## Start Given records

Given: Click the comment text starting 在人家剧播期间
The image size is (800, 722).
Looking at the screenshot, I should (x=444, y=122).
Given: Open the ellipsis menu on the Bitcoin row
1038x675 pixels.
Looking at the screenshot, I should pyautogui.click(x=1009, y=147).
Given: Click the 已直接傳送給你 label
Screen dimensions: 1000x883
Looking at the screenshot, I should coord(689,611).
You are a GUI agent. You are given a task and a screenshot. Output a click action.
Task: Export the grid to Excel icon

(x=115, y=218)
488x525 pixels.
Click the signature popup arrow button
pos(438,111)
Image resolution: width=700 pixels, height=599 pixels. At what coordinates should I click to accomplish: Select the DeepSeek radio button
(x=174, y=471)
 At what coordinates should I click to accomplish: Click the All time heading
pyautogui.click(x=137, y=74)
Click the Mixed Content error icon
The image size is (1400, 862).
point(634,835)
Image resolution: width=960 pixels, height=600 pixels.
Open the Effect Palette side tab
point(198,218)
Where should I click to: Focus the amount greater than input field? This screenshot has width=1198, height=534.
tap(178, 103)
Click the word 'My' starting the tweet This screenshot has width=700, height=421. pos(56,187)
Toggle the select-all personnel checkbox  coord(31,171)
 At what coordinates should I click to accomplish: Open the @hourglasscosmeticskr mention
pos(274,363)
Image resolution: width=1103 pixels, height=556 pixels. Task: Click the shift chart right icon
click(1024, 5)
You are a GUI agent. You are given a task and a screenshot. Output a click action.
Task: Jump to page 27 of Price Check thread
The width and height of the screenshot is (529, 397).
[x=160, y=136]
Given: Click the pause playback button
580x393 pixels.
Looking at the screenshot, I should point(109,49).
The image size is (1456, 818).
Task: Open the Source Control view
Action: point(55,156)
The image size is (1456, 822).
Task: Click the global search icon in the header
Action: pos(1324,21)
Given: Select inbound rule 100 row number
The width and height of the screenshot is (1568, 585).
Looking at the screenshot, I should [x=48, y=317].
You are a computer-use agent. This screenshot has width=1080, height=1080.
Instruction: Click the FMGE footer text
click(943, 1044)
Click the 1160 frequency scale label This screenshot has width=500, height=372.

## End Given records

- Given task: How many lines in the data above contain the string "coordinates"? Reply with the number alone.

- Answer in full: 3